To be done: Rewrite the mailing-list post below from "[Mpi3-ft] Using MPI_Comm_shrink" to "something like this?", putting "program" wherever "application" appears.

** Begin Provided text **

[Mpi3-ft] Using MPI_Comm_shrink and MPI_Comm_agreement in the same application

Darius Buntinas buntinas at mcs.anl.gov
Fri Apr 6 11:28:02 CDT 2012


Wouldn't you need to do something like this?

-d

        do { 

                if (root) read_some_data_from_a_file(buffer); 
                
                err = MPI_Bcast(buffer, .... ,root, comm); 
                if (err) { 
                        int val = FALSE;
                        MPI_Comm_invalidate(comm); 
                        MPI_Comm_shrink(comm, &newcomm); 
                        MPI_Comm_free(&comm); 
                        comm = newcomm; 
                        MPI_Comm_agreement(comm, &val); 
                } else {
                        int val = TRUE;
                        MPI_Comm_agreement(comm, &val);
                        if (!val) {
                        MPI_Comm_shrink(comm, &newcomm); 
                        MPI_Comm_free(&comm); 
                        comm = newcomm; 
                }
                MPI_Comm_size(comm, size); 
                
                done = do_computation(buffer, size); 

                /* Let's agree for sure if we are done with the computation */ 

                MPI_Comm_agreement(comm, &done); 

        while (!done); 

        MPI_Finalize(); 

On Apr 5, 2012, at 4:50 PM, David Solt wrote:

> I have another question about MPI_Comm_agreement: 
> 
> If I want to do this: 
> 
>         ....

** End Provided text **
** Begin Material **

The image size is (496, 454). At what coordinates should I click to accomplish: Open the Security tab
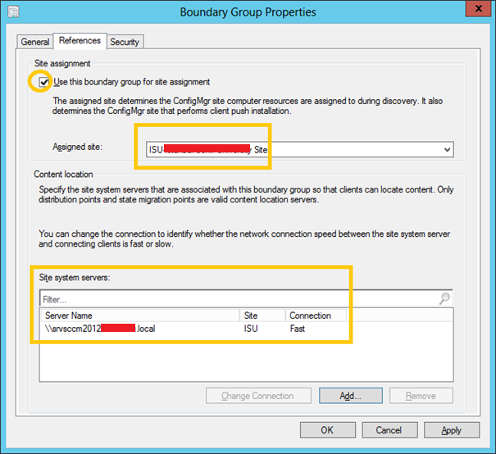point(125,42)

** End Material **

Output:
[Mpi3-ft] Using MPI_Comm_shrink and MPI_Comm_agreement in the same program

Darius Buntinas buntinas at mcs.anl.gov
Fri Apr 6 11:28:02 CDT 2012


Wouldn't you need to do something like this?